Monday, 5 October 2009

Fixed Feature Life?

Fixed feature space is one of the basic ways of organizing the activities of individuals and groups. It includes material manifestations as well as the hidden, internalized designs that govern behaviour of man. One common example of fixed feature space is spatially organised inside of the western house. Not only there are rooms for special functions - food, entertainment, socializing - even the artifacts associated with the activities are related to that specific space. In some standards people who live in a mess are those who fail to classify activities and artifacts according to a uniform, consistent and predictable spatial plan. The internal layout however is quite recent.

Philippe Aries points out in a book Centuries of Childhood that rooms had no fixed functions in European houses until the eighteenth century. Members of the family had no privacy as we know it today nor there were spaces that were sacred or specialized for one function only: "...strangers came at will, while beds and tables were set up and taken down according to the moods and appetites of the occupants". In the 18th century the house altered its form, rooms started to be arranged likely to street and named after its function - bedroom, living room, dining room etc.
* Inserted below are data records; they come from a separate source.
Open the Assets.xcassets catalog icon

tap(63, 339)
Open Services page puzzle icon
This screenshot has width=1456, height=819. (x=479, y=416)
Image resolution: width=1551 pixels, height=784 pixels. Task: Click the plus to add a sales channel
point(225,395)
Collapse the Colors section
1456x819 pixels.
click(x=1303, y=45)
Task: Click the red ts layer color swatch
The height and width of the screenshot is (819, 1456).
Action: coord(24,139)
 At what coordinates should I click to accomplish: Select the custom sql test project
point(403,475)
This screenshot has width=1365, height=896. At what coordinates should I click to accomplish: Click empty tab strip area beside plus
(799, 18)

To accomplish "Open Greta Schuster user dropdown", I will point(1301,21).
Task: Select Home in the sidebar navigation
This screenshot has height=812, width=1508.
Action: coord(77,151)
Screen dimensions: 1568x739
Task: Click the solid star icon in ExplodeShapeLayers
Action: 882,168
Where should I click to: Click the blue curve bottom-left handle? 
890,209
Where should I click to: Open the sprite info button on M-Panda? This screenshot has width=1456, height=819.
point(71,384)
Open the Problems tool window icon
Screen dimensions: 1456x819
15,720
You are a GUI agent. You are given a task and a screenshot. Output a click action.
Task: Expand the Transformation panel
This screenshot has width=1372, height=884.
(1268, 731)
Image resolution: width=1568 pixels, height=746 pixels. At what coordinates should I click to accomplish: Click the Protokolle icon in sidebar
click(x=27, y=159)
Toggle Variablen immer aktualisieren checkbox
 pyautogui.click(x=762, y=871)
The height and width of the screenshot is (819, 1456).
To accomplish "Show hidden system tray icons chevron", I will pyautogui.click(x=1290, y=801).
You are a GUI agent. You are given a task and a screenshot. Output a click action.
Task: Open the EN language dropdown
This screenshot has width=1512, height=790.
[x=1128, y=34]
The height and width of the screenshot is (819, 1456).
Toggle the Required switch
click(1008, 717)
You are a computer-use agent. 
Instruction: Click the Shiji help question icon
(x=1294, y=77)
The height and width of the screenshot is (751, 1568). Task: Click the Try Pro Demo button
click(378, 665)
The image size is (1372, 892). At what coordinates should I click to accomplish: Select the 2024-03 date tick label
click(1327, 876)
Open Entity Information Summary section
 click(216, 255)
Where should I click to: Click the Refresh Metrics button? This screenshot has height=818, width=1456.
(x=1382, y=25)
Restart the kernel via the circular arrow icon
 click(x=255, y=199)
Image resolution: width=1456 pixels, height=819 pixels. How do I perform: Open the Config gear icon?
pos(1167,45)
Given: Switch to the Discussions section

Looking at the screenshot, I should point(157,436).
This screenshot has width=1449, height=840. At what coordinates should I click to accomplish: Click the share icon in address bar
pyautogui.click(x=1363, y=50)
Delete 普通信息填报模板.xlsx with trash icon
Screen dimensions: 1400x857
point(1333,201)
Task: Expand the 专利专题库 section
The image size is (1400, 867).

Some aspects of the fixed-feature space however are not visible until one observes human behaviour. It is important to note that fixed feature space nowadays acts like a mold into which great deal of behaviour is cast. As Churchill has noted: "We shape our buildings and they shape us".

It has been discussed lately that people do not think of their relationships with other people by kinship or emotions any more, but they have also started to name people by functions.